Rather, their status was no more than a posture and a brand. By the early 2000s, it was possible to see young people entering doctoral programs with their sights on the academy as a venue for pursuing careers as public intellectuals — i.e. among the free-floating racial commentariat. And that was before the explosion of the blogosphere and Twitterverse, which have exponentially increased both avenues for realizing such aspirations and the numbers of people pursuing them.
But the politics enacted in those venues is by and large an ersatz politics, and the controversies that sustain them are by and large ephemeral, vacant bullshit — the “feud” between Iggy Azalea and Azealia Banks, whether black people were dissed because Selma wasn’t nominated for/didn’t win enough Oscars, and so on.
In the context of this sort of non-stop idiotic bread and circuses — and this may be an apt moment to remind that the blogosphere is open to any fool with a computer and Internet access — it is good to reflect on one of the crucial moments in American history when the linking of social and political forces presented a clear choice between egalitarian and inegalitarian interests, and masses of black people joined with others to strike a consequential blow for social justice and to wipe the scourge of slavery from the United States.

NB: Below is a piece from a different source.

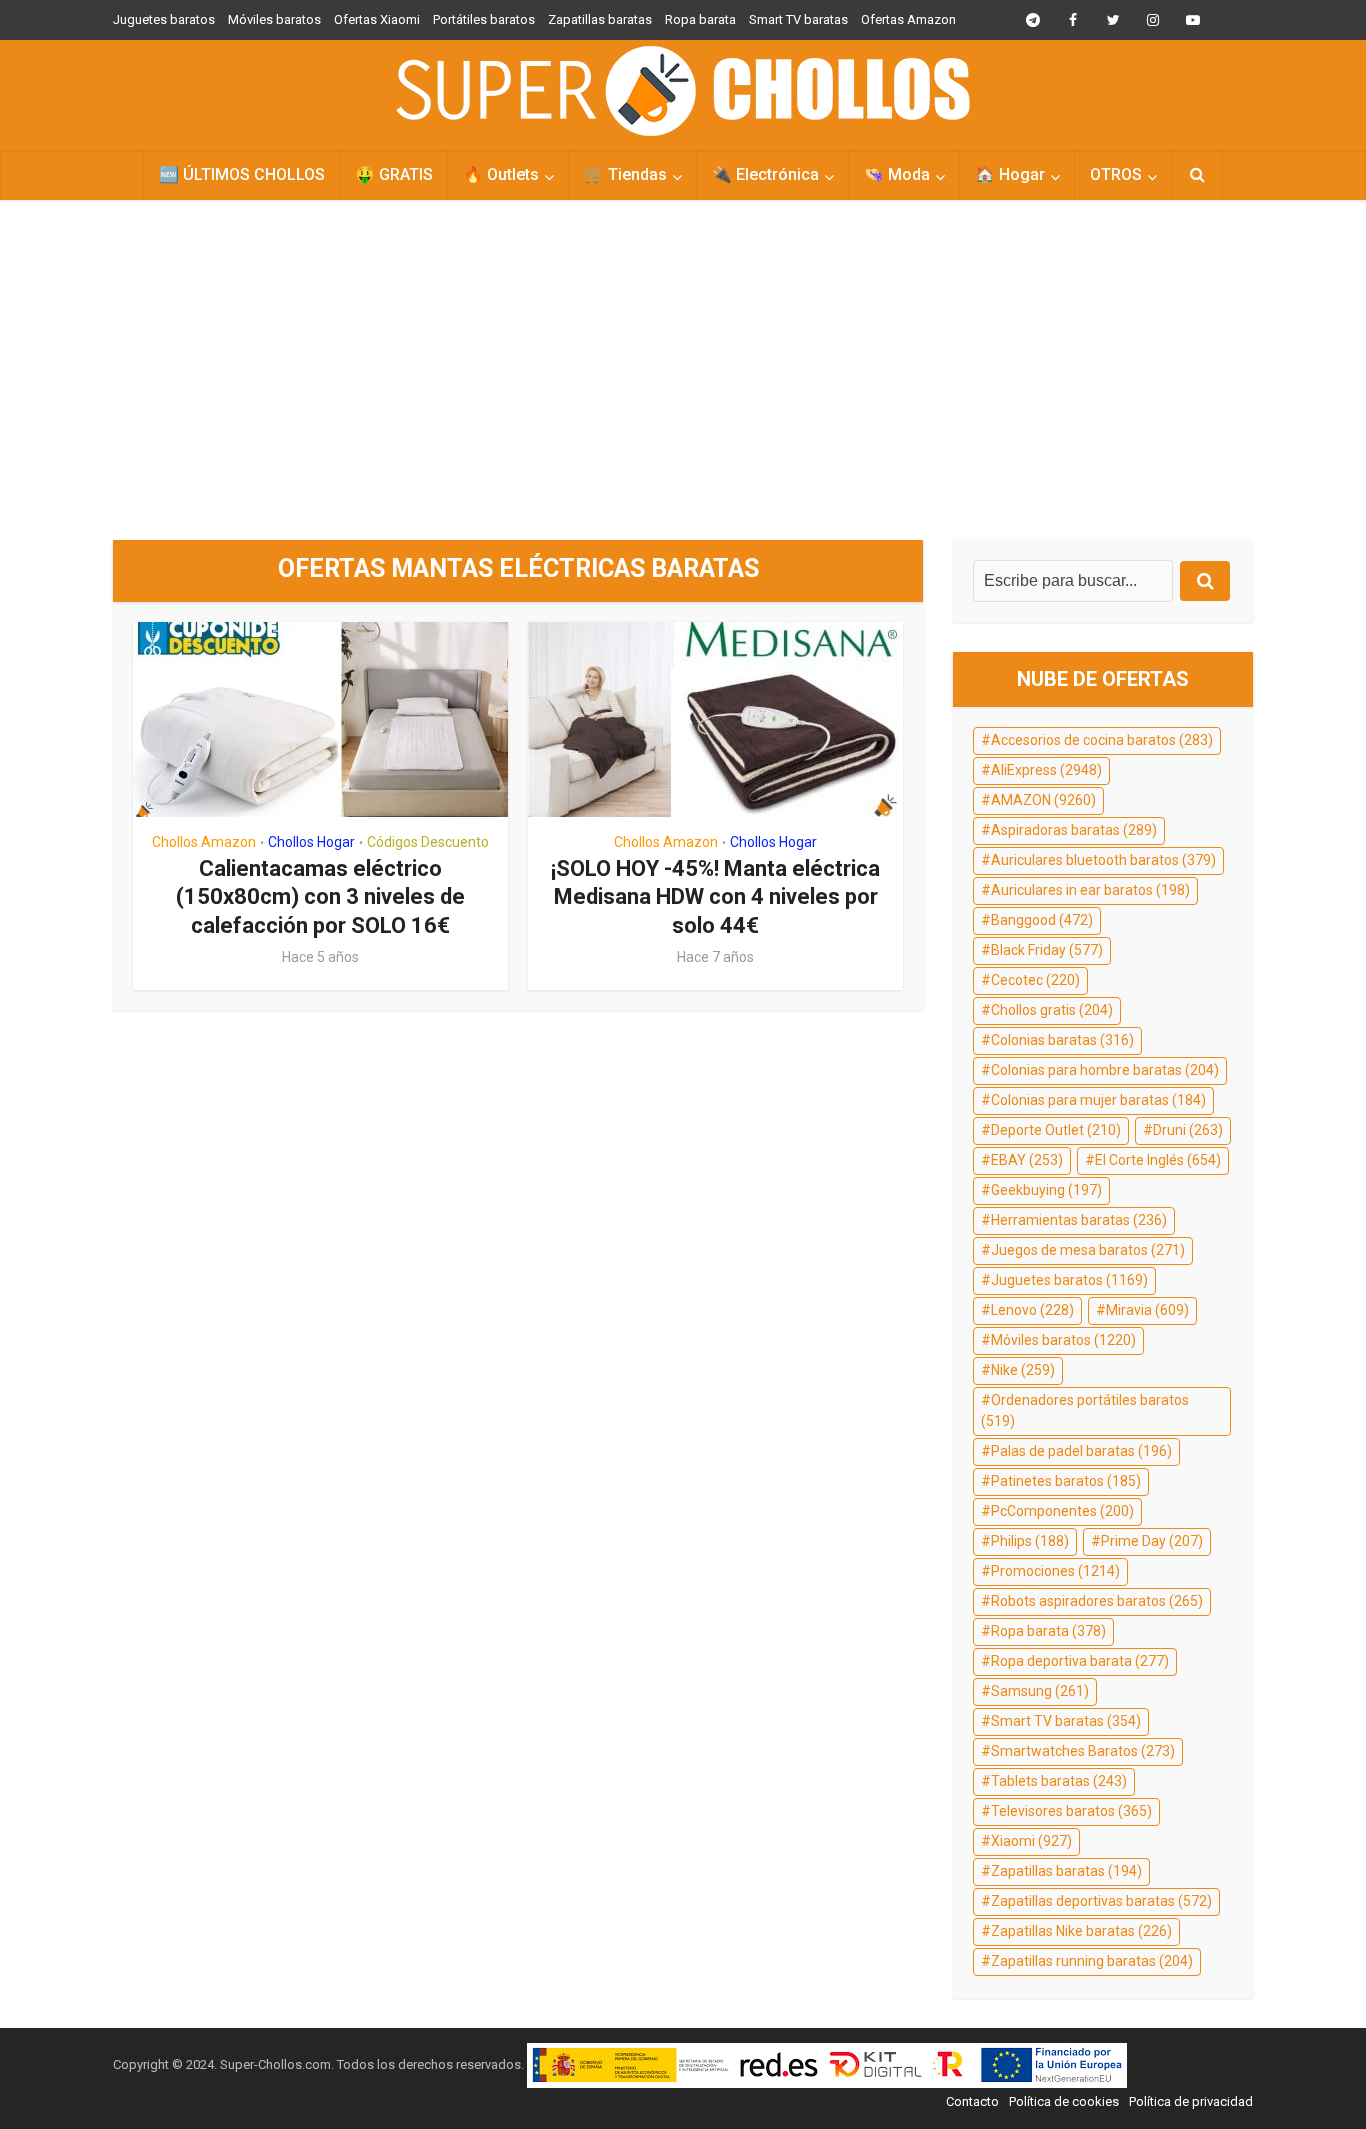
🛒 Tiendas (625, 174)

No, it wasn’t a final victory over inequality — it didn’t usher in a utopian order, and the greatest promises opened by the triumph were unfulfilled or largely undone. But it was one of the most important victories that egalitarian forces have won, along with those of the twentieth-century labor, civil rights, and women’s movements, and it is worth reflecting on it and the ways it changed the country for the better.
That struggle against the slaveholders’ insurrection, along with those latter movements, also underscores the fact that the path to winning the kind of just world to which a left should aspire requires building a politics that seeks, as the old saying goes, to unite the many to defeat the few. Any other focus is either unserious or retrograde.